Assessment 2: Reflection on leadership

I recently attended a clinical placement on a paediatric oncology ward. I was buddied with a Registered Nurse and together we were looking after a 10-year-old child with a relapsed neuroblastoma. The patients mother had asked me if the patient could have pain relief as the patient was experiencing severe pain throughout her legs and pelvic area. I immediately asked my Registered Nurse if we could administer PRN analgesia as this patient described her pain as 8/10. The Registered Nurse responded to me by saying “I have other things to do, the patient can wait. She is not in that much pain”. I questioned the Registered Nurse and alerted her that I had conducted a pain assessment and the patient was experiencing severe pain. However, the Registered Nurse continued to state,“The patient can wait- you can tell them that”. I then followed this up with the patient and her mother by apologising for the delay and informed that I will do my best to ensure the medication is administered shortly. Time passed and I repeated to the Registered Nurse that the patient was still in pain to which she raised her voice and replied, “Okay! I will get it now then”, angrily walking away. This was evidently a negative episode of leadership and mentorship, which was quite distressing for the patient, her mother and I.

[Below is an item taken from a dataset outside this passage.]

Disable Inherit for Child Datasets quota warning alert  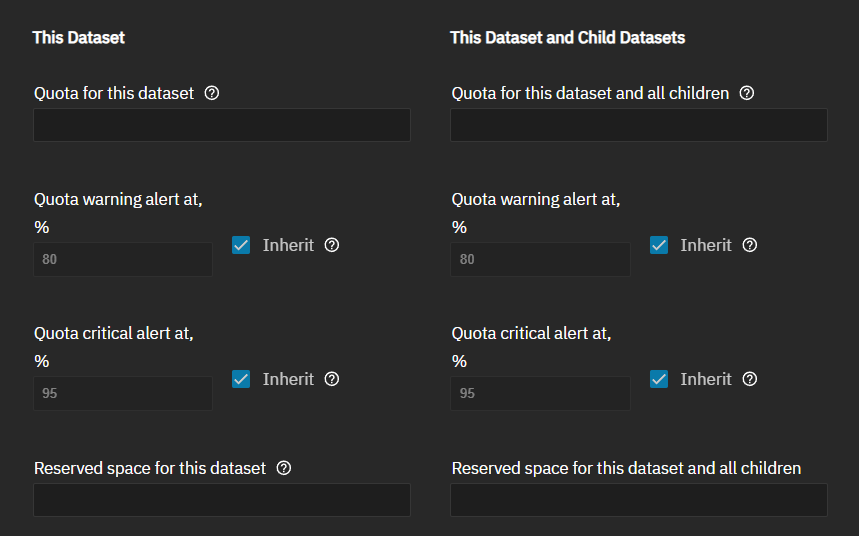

During this episode Ifelt uncomfortable, distressed and anxious. I felt sadness for the patient and her mother as this was a very emotional and traumatic admission for them and it was distressing for them both that the patient was in pain. I felt stressed, as I did not know how I could approach the Registered Nurse, who made me feel inadequate and more so in the way. This was very disheartening, as I believe pain management should be prioritised and nursing staff should acknowledge requests of patients and their families. After this experience I felt unheard, ignored and discouraged due to the words and actions of the Registered Nurse.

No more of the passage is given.